--- Source material ---
□ □ □

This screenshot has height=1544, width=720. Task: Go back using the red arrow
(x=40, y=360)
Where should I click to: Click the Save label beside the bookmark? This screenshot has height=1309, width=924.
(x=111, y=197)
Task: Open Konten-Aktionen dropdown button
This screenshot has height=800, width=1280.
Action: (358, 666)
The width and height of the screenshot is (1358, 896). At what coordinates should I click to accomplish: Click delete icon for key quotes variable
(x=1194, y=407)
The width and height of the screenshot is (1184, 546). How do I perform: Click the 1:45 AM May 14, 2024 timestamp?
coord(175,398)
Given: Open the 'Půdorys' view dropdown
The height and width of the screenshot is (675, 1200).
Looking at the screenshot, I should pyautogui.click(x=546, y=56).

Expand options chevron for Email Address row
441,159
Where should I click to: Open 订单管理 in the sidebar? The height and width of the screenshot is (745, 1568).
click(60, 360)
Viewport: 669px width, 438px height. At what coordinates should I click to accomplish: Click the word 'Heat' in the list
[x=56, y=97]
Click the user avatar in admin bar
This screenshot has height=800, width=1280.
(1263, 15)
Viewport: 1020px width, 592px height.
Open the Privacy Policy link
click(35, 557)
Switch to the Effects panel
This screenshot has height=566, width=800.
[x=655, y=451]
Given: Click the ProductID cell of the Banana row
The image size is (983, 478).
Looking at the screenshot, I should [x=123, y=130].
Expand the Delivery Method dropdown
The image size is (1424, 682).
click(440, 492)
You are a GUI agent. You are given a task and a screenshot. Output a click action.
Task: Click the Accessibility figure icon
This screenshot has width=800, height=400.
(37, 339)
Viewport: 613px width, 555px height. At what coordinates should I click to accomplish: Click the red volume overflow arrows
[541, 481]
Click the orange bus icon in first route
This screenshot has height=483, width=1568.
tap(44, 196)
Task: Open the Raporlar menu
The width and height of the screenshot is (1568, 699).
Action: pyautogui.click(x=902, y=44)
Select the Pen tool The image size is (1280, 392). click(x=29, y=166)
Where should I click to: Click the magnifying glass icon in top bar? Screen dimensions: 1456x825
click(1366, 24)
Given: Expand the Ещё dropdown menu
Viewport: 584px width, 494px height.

□ □ □

--- What this task involves ---
Wherever the string "menu" appears in a line of the records above, copy that line.

--- Response below ---
Task: Open the Raporlar menu
Given: Expand the Ещё dropdown menu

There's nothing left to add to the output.